Un nacimiento en libertad marca un hito histórico en la recuperación de la especie más emblemática del monte.

Por primera vez en 35 años, nació un yaguareté en libertad en el Chaco argentino. La gran noticia fue confirmada tras una observación directa en el Parque Nacional El Impenetrable, donde Nalá, una hembra liberada en 2023, fue vista junto a su cría a orillas del río Bermejo. La imagen que lo cambió todo fue captada el pasado 30 de julio por los guías Pablo Luna y Darío Soraire desde una lancha, mientras navegaban por la zona en plena tarea de monitoreo.
La escena, tan simple como trascendental, llegó para confirmar lo que los científicos ya venían sospechando desde hacía meses: Nalá estaba criando. Huellas diminutas en los senderos, señales de lactancia y la inusual permanencia de la madre en un mismo territorio, según los datos del collar satelital que lleva puesto, ya encendían las alertas positivas entre los investigadores del programa de reintroducción.
Este programa, que busca restaurar al yaguareté en la región chaqueña, es impulsado por Fundación Rewilding Argentina junto con Parques Nacionales y el gobierno del Chaco, y comenzó formalmente en 2019. En ese entonces, el gran protagonista era Qaramta, un macho silvestre detectado en El Impenetrable, cuya presencia abrió la puerta para pensar en la posibilidad de repoblar con individuos nacidos en cautiverio.
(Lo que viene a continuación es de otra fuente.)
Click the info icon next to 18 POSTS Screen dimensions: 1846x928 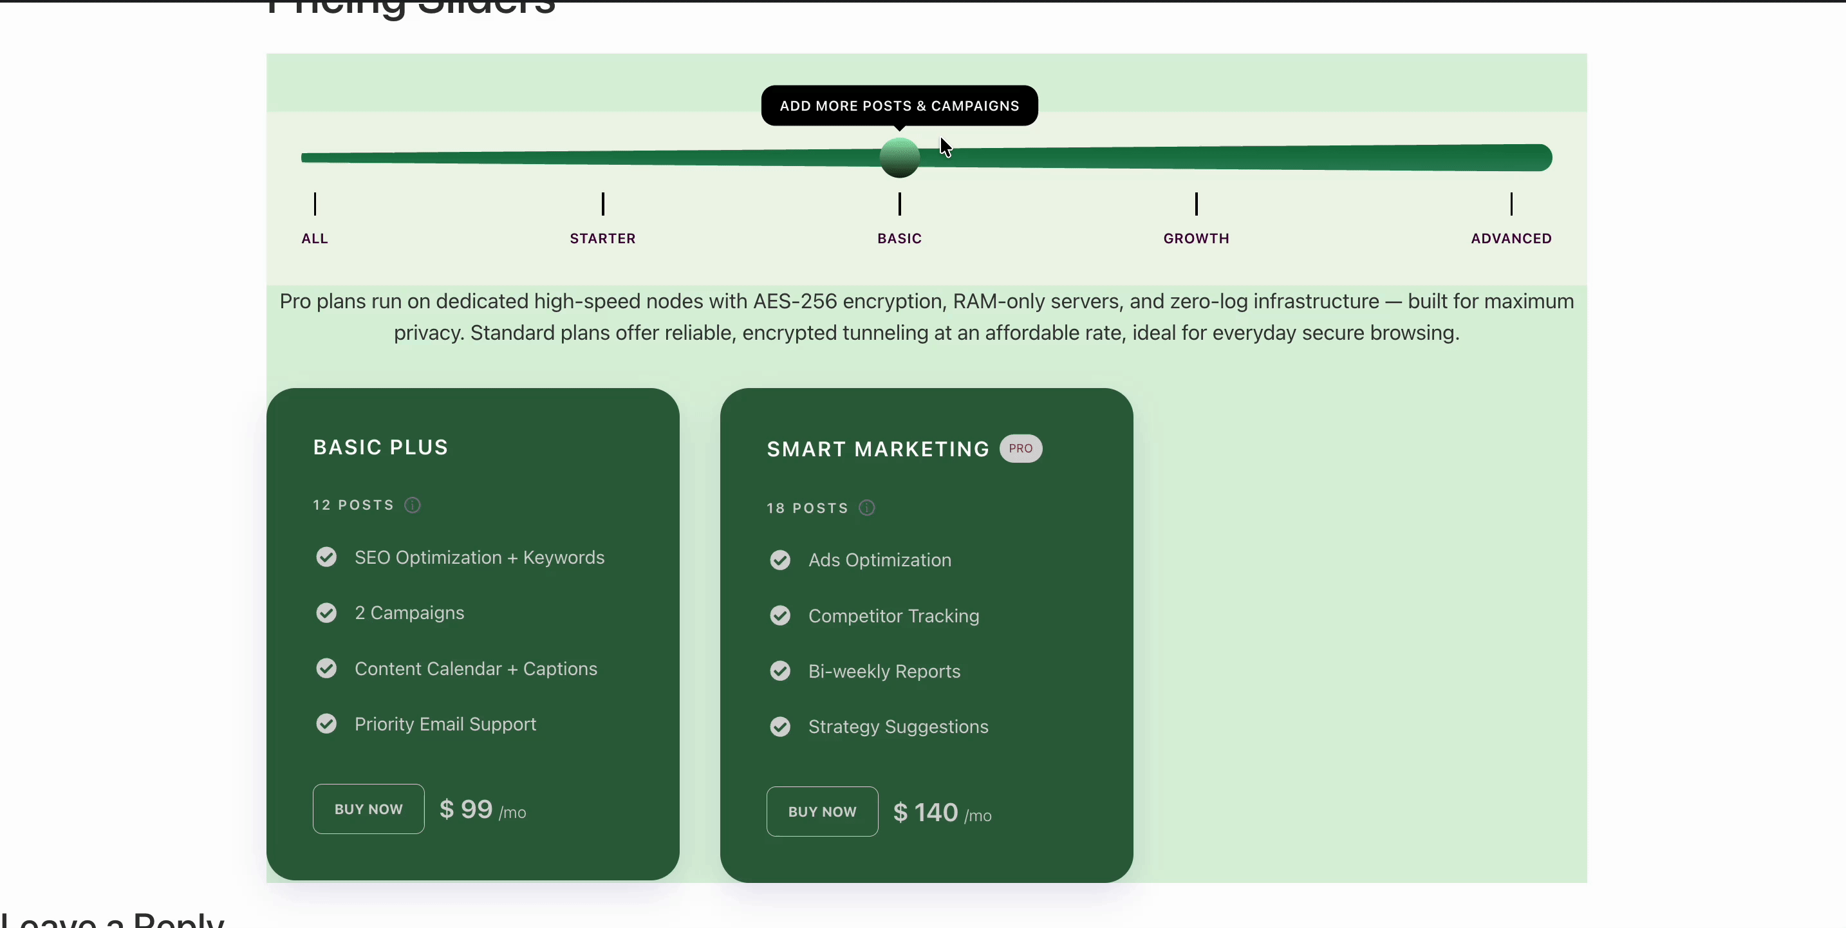tap(866, 507)
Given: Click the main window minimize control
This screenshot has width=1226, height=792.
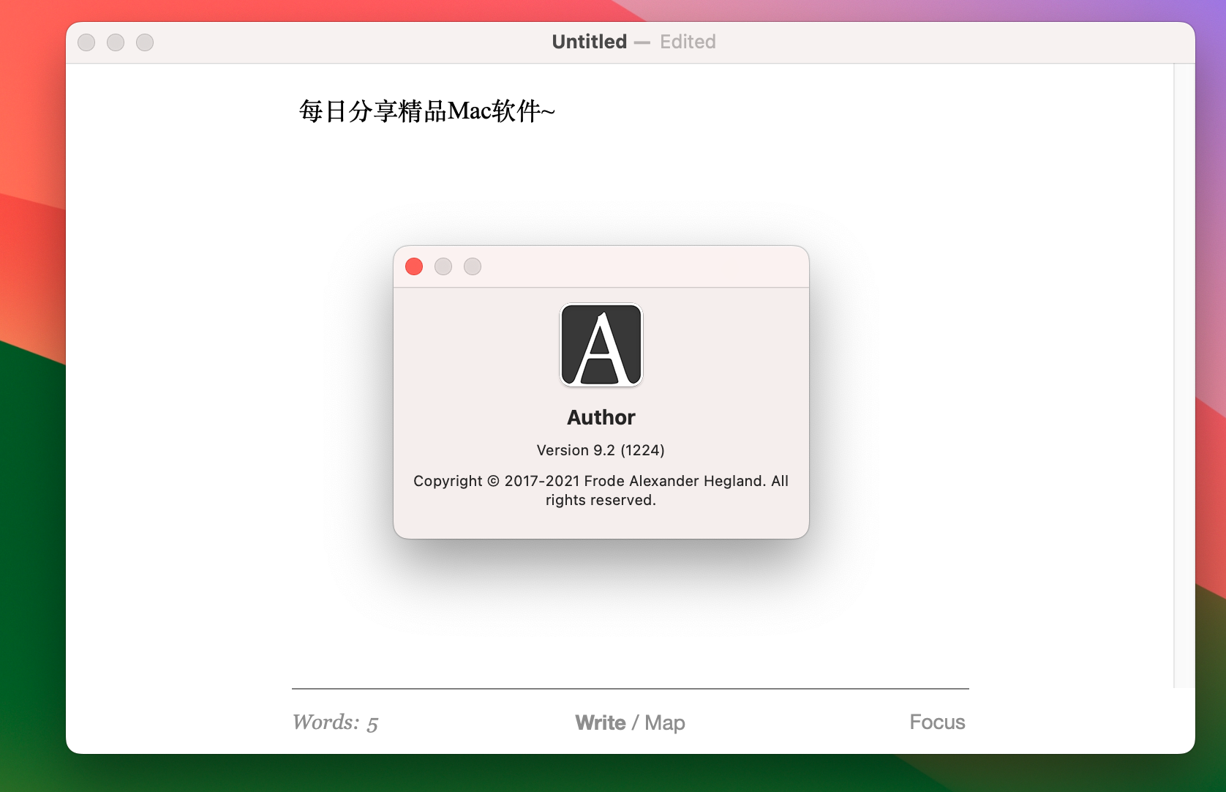Looking at the screenshot, I should coord(115,42).
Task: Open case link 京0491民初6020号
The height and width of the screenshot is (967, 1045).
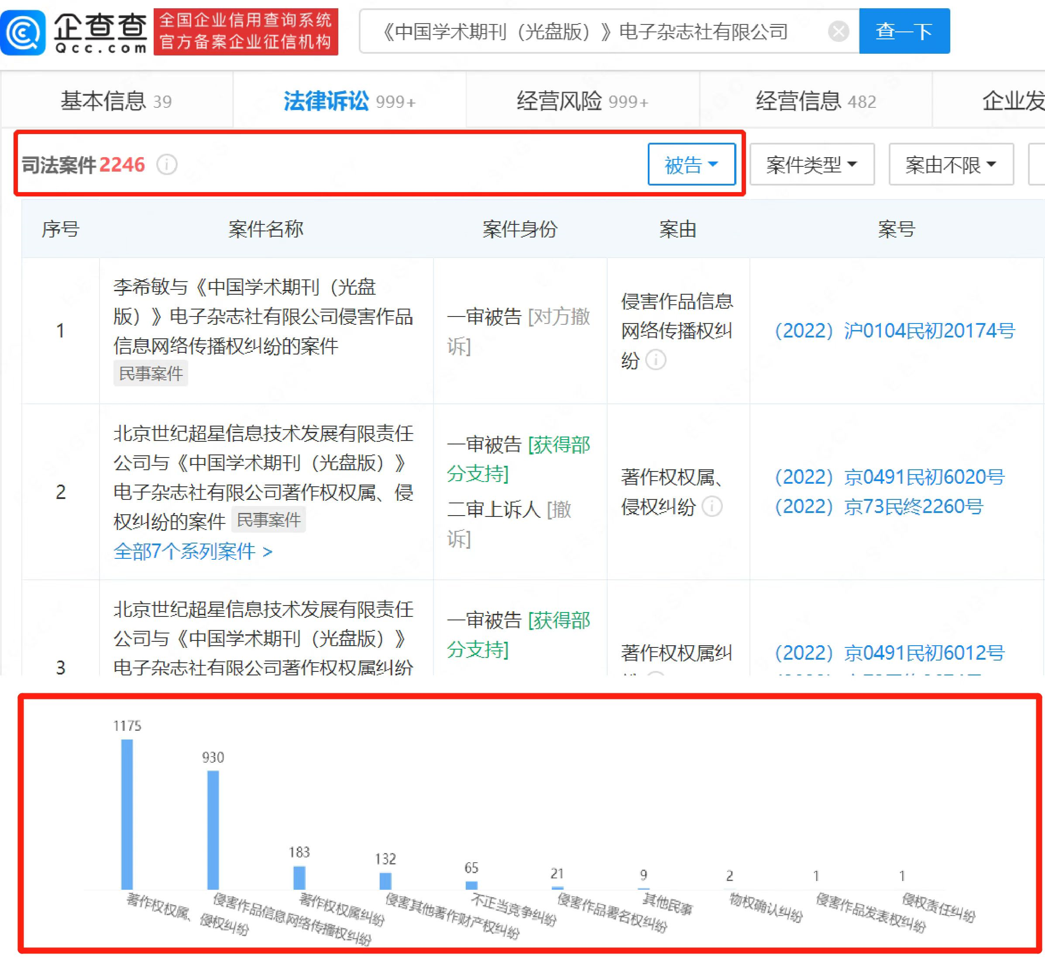Action: 889,477
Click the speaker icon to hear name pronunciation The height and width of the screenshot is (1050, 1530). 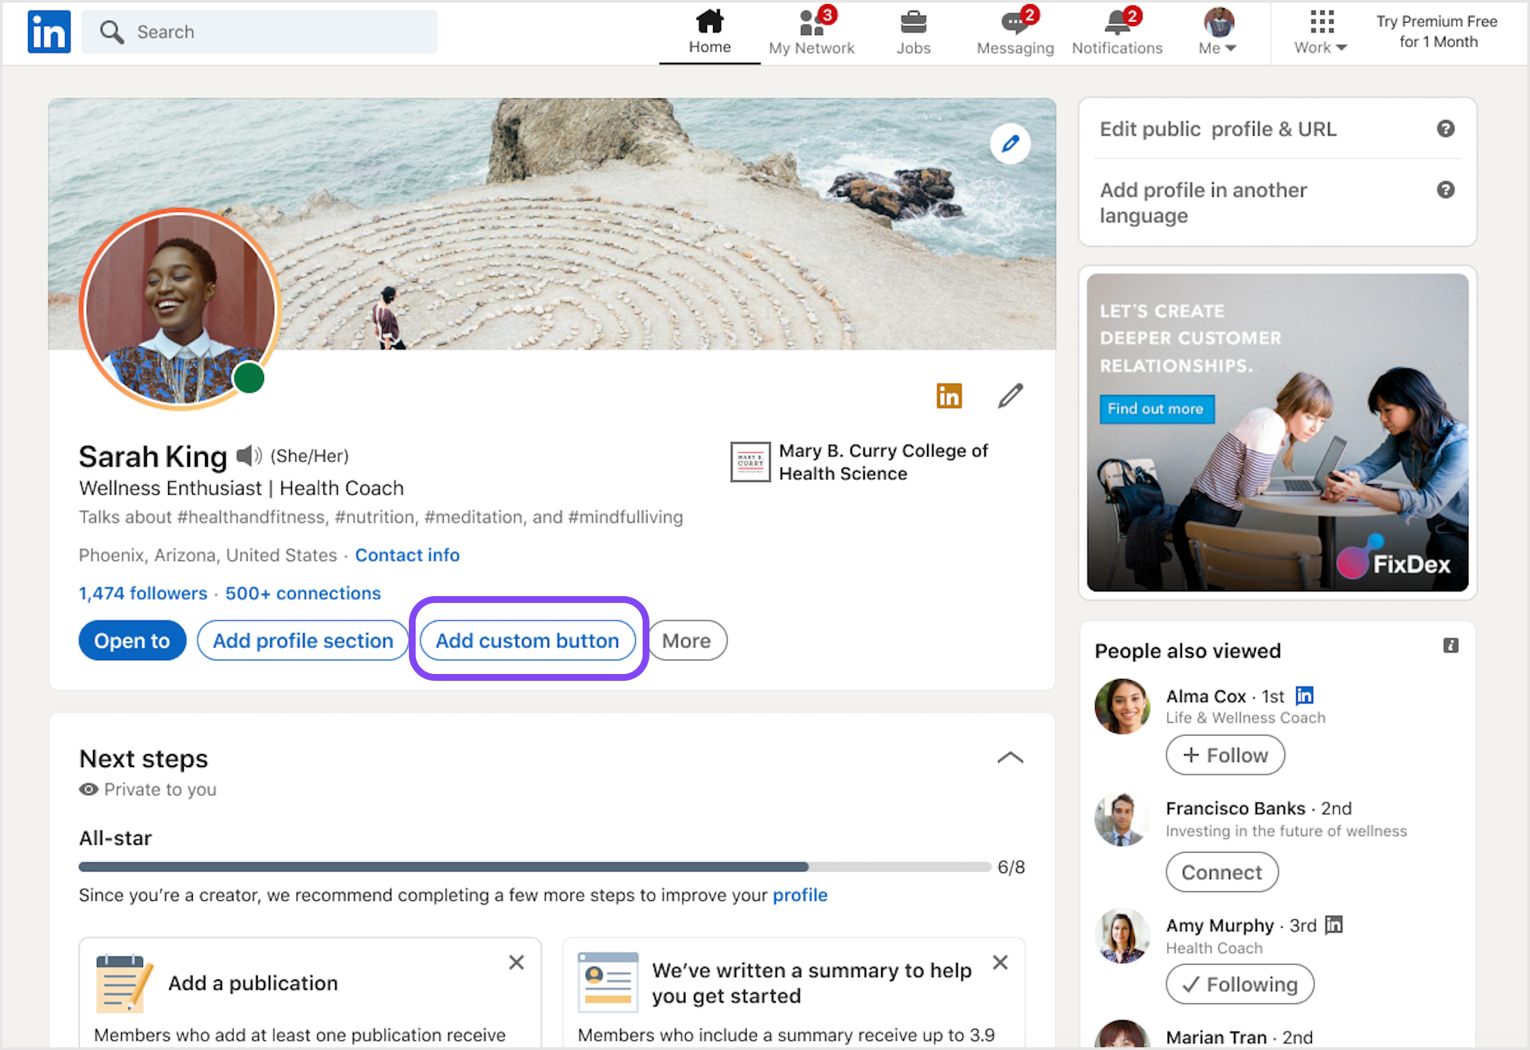[249, 455]
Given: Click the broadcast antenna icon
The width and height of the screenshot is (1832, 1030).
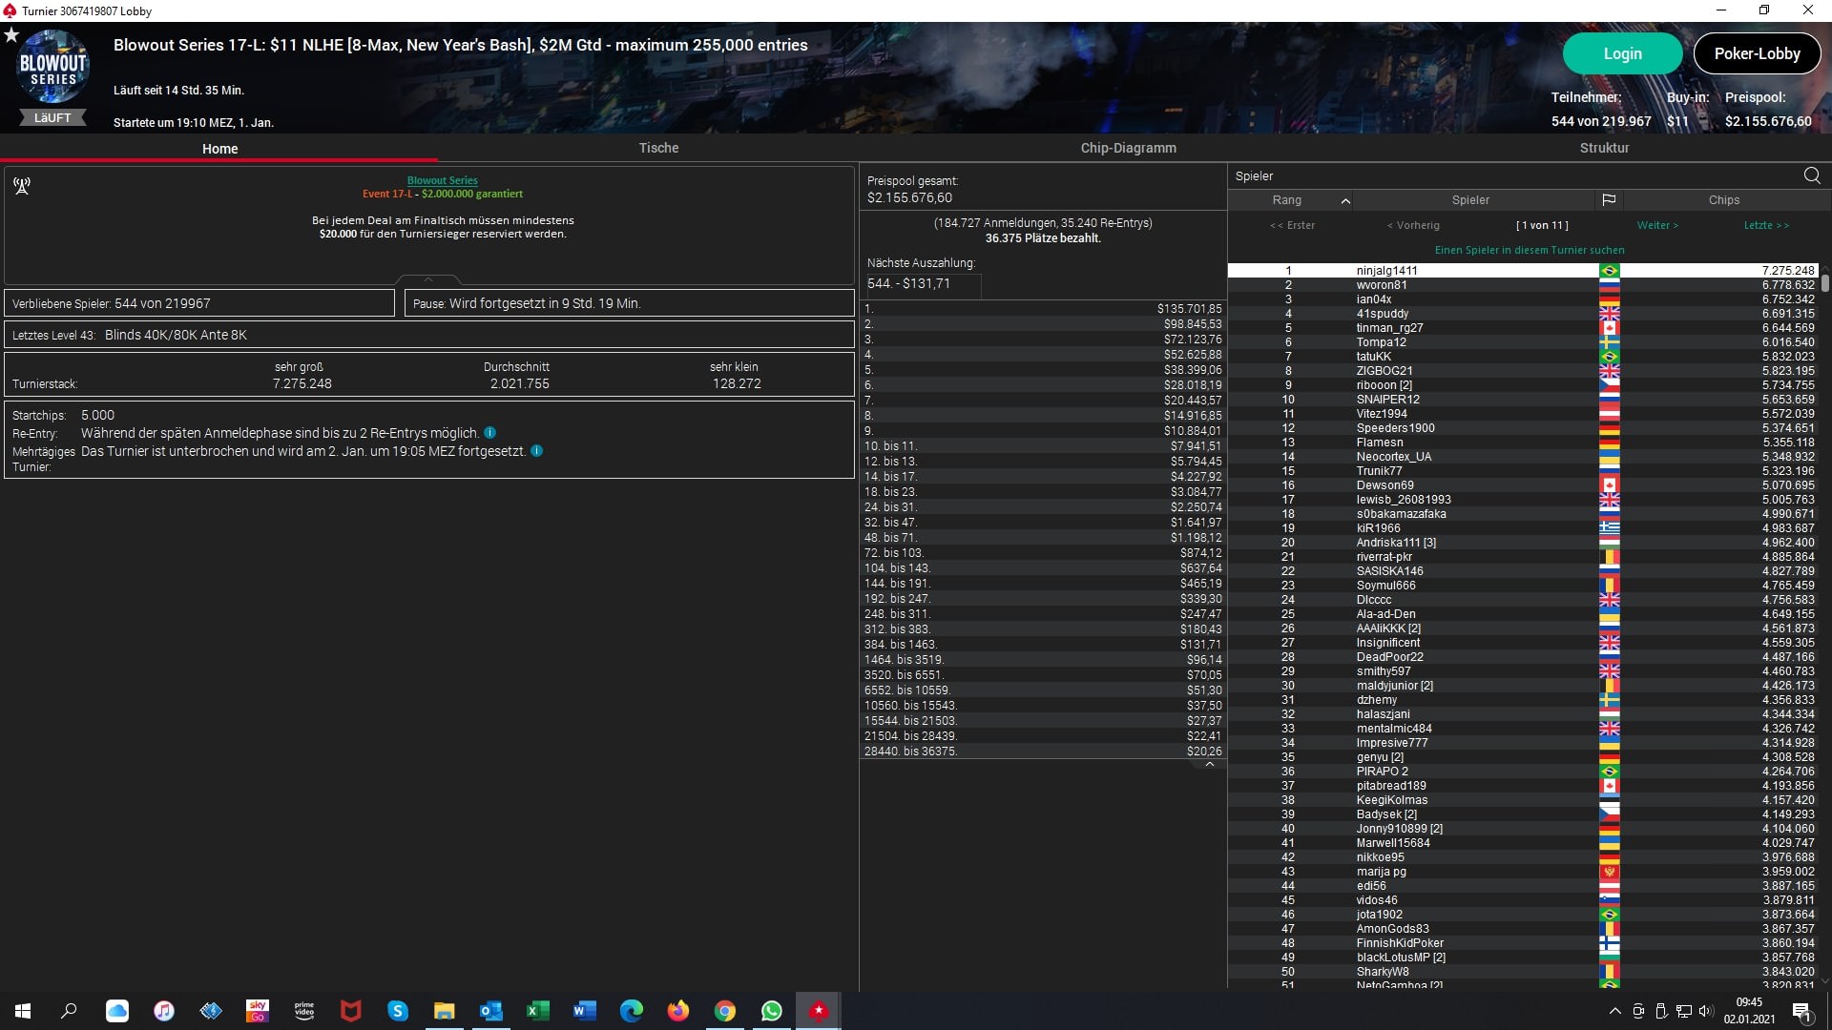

A él se sumó Tania, una hembra criada bajo supervisión humana, con quien inició un proceso reproductivo pionero.
Nalá es hija de Tania, y representa la primera generación nacida en cautiverio que fue reintroducida con éxito al entorno natural. Su adaptación fue gradual, siguiendo protocolos de manejo estricto, para garantizar su supervivencia y naturalización del comportamiento. Liberada hace poco más de un año, logró establecer su propio territorio y ahora, con este nacimiento, se convierte en una verdadera madre fundadora de la nueva población chaqueña.
El evento no solo representa un avance científico y conservacionista: es también un símbolo de esperanza. El yaguareté (Panthera onca), considerado el felino más grande de América y uno de los predadores tope más importantes del continente, está en peligro crítico de extinción en la Argentina. Su número se estima en menos de 250 individuos en todo el país, y su presencia había desaparecido completamente del Chaco desde 1990.
Hoy, esa realidad empieza a cambiar. El monte vuelve a latir con el rugido de un cachorro libre. Un renacer silencioso, pero cargado de significado, que habla de lo que la ciencia, la voluntad política y el compromiso ambiental pueden lograr cuando trabajan juntos.
Las autoridades del parque mantienen en reserva el sexo del cachorro y su localización exacta, para proteger su desarrollo. Mientras tanto, continúan los monitoreos y las acciones de preservación en la zona. El futuro del yaguareté está lejos de estar asegurado, pero con cada paso como este, el camino se vuelve un poco más posible.